I started listening. The Ogives, Gymopedies, Sarabande No.1 and then…
At Sarabande No.2 something just clicked inside me. To this day, I still don’t properly understand why. The music unlocked something inside me, something that I hadn’t realised was locked-up in the first place.
The version that I was listening to was played by Reinbert De Leeuw. I’d already been gorgeously surprised at the tempo he chose to play the Gymnopédies. So slow, so delicate and halting, the space he brought to the pieces was wondrous. I find any other versions unbearable now.
But when Sarabande No.2 started, I felt like I wasn’t listening to a CD, I wasn’t even listening to music. Those chords, spinning from jazzy to baroque, that aching melody, the deceptively simple harmonies. The piece punched me in the chest. I started crying. Took me about half-an-hour before I could stop.

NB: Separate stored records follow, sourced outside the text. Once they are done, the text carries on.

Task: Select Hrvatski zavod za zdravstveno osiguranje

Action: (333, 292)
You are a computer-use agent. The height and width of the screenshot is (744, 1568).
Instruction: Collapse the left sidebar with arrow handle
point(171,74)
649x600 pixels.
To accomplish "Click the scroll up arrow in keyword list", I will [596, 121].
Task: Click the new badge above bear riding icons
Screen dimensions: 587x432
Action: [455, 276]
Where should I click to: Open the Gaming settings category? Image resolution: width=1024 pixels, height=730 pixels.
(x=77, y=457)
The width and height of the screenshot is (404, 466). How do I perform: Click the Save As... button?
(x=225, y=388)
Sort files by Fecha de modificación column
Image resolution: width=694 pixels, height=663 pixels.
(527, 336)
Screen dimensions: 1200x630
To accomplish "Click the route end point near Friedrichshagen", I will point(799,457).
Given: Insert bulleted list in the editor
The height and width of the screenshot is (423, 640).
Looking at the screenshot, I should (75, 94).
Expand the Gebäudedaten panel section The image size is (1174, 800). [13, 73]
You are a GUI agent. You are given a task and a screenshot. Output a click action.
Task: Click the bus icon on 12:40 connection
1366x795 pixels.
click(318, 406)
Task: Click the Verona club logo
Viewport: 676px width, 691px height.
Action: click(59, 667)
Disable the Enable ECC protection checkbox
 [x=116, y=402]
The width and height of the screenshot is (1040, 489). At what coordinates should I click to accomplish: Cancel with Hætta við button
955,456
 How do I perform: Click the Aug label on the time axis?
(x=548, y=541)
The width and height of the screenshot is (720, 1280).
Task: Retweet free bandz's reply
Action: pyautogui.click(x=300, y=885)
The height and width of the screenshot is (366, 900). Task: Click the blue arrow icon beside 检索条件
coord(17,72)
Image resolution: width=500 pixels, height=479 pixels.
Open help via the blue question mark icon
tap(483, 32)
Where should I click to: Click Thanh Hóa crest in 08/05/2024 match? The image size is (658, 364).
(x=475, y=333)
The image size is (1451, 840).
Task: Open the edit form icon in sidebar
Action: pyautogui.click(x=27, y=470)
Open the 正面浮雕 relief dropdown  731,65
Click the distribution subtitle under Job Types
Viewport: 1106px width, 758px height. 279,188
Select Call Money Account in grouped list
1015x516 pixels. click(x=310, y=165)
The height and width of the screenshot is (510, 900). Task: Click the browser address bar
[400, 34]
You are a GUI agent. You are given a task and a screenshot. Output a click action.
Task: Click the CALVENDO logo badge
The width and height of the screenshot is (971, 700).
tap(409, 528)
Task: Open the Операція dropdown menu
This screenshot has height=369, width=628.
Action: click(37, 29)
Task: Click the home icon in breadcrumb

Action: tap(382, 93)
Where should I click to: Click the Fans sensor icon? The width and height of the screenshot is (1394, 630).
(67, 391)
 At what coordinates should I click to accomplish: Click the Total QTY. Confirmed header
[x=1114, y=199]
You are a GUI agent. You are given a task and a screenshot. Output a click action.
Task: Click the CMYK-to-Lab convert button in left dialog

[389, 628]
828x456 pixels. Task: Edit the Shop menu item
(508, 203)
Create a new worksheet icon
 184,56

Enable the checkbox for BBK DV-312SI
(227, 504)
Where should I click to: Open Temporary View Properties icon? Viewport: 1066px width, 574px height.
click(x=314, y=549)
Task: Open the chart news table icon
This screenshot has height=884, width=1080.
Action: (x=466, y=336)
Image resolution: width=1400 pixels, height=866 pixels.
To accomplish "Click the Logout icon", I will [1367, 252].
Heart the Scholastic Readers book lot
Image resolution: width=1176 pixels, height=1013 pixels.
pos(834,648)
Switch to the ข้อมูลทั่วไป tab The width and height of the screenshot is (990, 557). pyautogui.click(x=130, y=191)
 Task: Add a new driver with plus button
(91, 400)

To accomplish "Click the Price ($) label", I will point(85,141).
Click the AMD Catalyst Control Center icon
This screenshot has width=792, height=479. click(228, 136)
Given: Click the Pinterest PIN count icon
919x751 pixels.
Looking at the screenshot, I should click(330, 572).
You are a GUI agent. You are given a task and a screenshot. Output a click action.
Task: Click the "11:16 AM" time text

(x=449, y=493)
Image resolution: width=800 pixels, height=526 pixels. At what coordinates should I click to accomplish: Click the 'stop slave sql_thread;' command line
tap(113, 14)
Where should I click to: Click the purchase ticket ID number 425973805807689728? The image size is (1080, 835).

I have no idea why that happened.
Of course, after that I became a bit of an Alfred Éric Leslie Satie nut. I researched his life, which wasn’t that simple a job, pre-cyberwent. You damn kids with your Googles and your Moogles – you don’t even know you’re born! And get off my damn lawn! Here’s some guff I Schmoogled just now:
[Satie]channelled these interests into a peculiar secret hobby: in a filing cabinet he maintained a collection of imaginary buildings (most of them described as being made out of some kind of metal), which he drew on little cards. Occasionally, extending the game, he would publish anonymous small announcements in local journals, offering some of these buildings (e.g., a “castle in lead”) for sale or rent.
What’s not to like about a man who announces the sale of fictitious metal buildings in his equivalent of the Derby Evening Telegraph?
Satie was born in 1866. I was born in 1966. This gives me a spurious sense of connection. He was a radical socialist. Me too. He wrote bizarre manifestos. Me too. He disliked Wagner. Me too. Every Tuesday he woke with a start at 3.19. Me too. He died in 1925. Err… I hope I live longer than 59…
I’ve avoided listening to the Sarabandes too much since then. And when I do, it’s usually on my own. Writing this entry tonight, I listened to Sarabande No.2 again and I wasn’t temporarily insane: the magic is there. Sixteen years on and it still moves me.
If you aren’t already a Satie fan, please do try to track down the De Leeuw versions of his early piano works. Or any Satie. The word gets bandied about too readily but I think it’s justifiable to call Satie a genius.